((

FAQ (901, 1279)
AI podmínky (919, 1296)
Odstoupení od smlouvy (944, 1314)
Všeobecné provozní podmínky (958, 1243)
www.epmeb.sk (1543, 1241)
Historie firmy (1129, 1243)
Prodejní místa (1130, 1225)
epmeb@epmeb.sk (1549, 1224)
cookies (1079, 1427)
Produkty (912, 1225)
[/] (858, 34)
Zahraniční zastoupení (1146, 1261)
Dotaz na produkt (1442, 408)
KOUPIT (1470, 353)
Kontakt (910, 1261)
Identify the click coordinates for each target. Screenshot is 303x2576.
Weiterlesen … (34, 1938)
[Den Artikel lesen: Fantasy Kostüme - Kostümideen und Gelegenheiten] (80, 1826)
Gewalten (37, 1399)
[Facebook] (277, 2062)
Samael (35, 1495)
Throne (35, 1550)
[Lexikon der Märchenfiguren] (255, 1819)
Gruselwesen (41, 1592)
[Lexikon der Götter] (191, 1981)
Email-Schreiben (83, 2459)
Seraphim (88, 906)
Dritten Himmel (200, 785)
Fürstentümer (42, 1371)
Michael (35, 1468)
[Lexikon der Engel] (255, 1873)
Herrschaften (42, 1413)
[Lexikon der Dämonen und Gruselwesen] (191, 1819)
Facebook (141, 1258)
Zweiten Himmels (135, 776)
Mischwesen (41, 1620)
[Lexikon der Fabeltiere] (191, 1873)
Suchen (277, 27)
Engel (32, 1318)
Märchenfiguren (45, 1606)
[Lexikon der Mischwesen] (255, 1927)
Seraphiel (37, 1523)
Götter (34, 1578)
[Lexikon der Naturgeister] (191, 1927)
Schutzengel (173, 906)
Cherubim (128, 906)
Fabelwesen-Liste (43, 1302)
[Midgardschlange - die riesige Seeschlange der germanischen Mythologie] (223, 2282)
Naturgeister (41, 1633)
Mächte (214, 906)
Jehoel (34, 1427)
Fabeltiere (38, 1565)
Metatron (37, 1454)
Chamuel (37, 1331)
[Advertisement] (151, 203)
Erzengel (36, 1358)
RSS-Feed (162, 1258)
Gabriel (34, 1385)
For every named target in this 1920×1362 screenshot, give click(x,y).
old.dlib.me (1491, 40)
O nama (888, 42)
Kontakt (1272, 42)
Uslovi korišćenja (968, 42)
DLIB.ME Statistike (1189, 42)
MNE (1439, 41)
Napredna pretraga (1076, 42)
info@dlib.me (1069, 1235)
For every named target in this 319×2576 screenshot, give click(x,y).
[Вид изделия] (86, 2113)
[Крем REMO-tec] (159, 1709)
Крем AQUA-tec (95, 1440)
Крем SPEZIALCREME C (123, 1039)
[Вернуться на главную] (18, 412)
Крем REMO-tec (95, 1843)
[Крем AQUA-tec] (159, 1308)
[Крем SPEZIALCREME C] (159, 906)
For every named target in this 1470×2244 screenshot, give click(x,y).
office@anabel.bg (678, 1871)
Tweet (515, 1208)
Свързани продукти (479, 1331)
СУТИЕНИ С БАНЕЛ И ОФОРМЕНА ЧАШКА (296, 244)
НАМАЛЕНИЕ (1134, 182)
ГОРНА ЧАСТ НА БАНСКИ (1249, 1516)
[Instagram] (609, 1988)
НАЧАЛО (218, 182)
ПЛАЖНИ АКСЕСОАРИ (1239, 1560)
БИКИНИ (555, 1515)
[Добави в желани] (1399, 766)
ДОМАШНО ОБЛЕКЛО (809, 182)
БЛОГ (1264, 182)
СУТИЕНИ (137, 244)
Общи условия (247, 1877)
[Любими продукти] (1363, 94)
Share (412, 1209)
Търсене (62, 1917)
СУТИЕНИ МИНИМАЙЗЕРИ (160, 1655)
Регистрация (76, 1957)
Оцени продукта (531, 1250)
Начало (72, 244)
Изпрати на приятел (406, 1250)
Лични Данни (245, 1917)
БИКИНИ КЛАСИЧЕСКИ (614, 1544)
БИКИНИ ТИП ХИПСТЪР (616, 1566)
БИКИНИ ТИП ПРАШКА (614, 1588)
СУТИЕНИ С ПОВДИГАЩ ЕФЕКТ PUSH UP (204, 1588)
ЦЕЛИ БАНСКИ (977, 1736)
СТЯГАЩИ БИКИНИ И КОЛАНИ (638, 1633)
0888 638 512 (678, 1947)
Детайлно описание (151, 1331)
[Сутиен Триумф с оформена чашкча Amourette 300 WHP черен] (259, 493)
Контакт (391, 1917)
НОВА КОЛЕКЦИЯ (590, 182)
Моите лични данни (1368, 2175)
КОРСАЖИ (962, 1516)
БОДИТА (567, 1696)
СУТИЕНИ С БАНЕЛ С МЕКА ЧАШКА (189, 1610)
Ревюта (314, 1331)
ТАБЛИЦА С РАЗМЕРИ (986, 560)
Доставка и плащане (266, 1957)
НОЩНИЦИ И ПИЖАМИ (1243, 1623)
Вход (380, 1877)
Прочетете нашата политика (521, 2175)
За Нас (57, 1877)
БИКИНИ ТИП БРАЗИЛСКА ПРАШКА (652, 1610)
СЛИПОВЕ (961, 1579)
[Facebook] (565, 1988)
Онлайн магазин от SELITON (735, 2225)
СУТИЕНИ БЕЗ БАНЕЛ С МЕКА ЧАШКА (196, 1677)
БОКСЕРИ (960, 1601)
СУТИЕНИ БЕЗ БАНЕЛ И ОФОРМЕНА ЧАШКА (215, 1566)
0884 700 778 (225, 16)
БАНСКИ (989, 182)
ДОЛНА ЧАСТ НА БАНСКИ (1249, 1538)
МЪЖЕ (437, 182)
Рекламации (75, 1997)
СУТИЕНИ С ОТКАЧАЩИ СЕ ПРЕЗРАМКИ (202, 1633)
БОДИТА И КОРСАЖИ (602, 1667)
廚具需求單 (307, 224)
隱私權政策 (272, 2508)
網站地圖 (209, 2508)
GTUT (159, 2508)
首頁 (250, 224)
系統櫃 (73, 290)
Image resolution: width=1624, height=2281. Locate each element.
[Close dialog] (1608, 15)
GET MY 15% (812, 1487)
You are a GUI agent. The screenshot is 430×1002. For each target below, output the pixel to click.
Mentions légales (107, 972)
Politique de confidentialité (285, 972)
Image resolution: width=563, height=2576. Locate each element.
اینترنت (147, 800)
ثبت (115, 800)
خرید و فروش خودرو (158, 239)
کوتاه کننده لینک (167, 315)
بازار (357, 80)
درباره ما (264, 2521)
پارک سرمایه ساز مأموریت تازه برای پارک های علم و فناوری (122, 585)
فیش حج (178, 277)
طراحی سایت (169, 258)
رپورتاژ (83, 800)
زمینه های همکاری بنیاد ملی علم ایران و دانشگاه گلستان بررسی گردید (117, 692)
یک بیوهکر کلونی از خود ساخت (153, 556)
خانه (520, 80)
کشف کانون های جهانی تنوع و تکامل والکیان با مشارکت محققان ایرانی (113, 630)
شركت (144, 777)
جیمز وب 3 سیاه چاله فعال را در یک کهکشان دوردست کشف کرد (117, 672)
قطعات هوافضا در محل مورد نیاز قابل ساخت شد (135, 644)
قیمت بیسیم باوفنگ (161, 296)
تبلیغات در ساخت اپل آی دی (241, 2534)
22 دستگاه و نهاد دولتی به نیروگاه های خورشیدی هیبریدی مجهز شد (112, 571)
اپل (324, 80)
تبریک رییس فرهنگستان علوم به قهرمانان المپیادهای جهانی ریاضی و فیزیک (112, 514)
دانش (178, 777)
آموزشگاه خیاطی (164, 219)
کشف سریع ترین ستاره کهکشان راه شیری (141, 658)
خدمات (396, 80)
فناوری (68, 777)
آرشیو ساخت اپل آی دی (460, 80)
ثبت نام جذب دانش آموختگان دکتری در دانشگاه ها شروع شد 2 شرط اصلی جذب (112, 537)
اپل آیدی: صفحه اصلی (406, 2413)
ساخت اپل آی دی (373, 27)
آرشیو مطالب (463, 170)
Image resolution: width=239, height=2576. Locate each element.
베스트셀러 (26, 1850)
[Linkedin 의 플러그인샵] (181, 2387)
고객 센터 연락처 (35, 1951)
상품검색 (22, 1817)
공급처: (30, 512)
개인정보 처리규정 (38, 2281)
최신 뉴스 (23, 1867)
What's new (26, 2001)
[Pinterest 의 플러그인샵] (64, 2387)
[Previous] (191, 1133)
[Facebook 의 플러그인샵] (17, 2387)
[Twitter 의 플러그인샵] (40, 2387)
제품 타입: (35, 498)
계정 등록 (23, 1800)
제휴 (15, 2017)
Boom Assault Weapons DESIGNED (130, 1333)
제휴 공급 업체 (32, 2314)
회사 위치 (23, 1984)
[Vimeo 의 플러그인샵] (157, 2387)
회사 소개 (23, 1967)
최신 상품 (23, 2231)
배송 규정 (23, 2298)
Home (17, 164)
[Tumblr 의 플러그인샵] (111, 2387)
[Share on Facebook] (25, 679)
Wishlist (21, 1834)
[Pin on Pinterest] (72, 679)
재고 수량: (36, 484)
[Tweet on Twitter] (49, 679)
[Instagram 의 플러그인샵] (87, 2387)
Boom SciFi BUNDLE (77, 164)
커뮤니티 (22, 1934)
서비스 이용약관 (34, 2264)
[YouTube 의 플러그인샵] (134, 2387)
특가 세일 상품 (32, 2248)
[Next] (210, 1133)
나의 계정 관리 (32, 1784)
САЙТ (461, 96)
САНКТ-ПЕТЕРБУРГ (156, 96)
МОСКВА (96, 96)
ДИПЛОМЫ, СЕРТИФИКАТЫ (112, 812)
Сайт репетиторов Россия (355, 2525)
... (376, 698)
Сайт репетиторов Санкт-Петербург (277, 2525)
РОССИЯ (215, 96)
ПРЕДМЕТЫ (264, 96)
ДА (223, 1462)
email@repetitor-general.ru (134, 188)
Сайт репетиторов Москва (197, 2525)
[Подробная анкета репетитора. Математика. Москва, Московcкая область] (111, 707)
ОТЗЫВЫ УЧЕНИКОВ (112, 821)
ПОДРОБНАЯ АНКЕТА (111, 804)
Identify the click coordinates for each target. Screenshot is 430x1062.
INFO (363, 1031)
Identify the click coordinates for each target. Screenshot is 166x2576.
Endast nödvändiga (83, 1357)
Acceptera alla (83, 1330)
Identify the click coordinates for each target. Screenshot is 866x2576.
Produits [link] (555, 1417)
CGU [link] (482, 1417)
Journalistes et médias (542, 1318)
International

))

Search the records for the string "podmínky" and report each line that has it.

## Solution below:
AI podmínky (919, 1296)
Všeobecné provozní podmínky (958, 1243)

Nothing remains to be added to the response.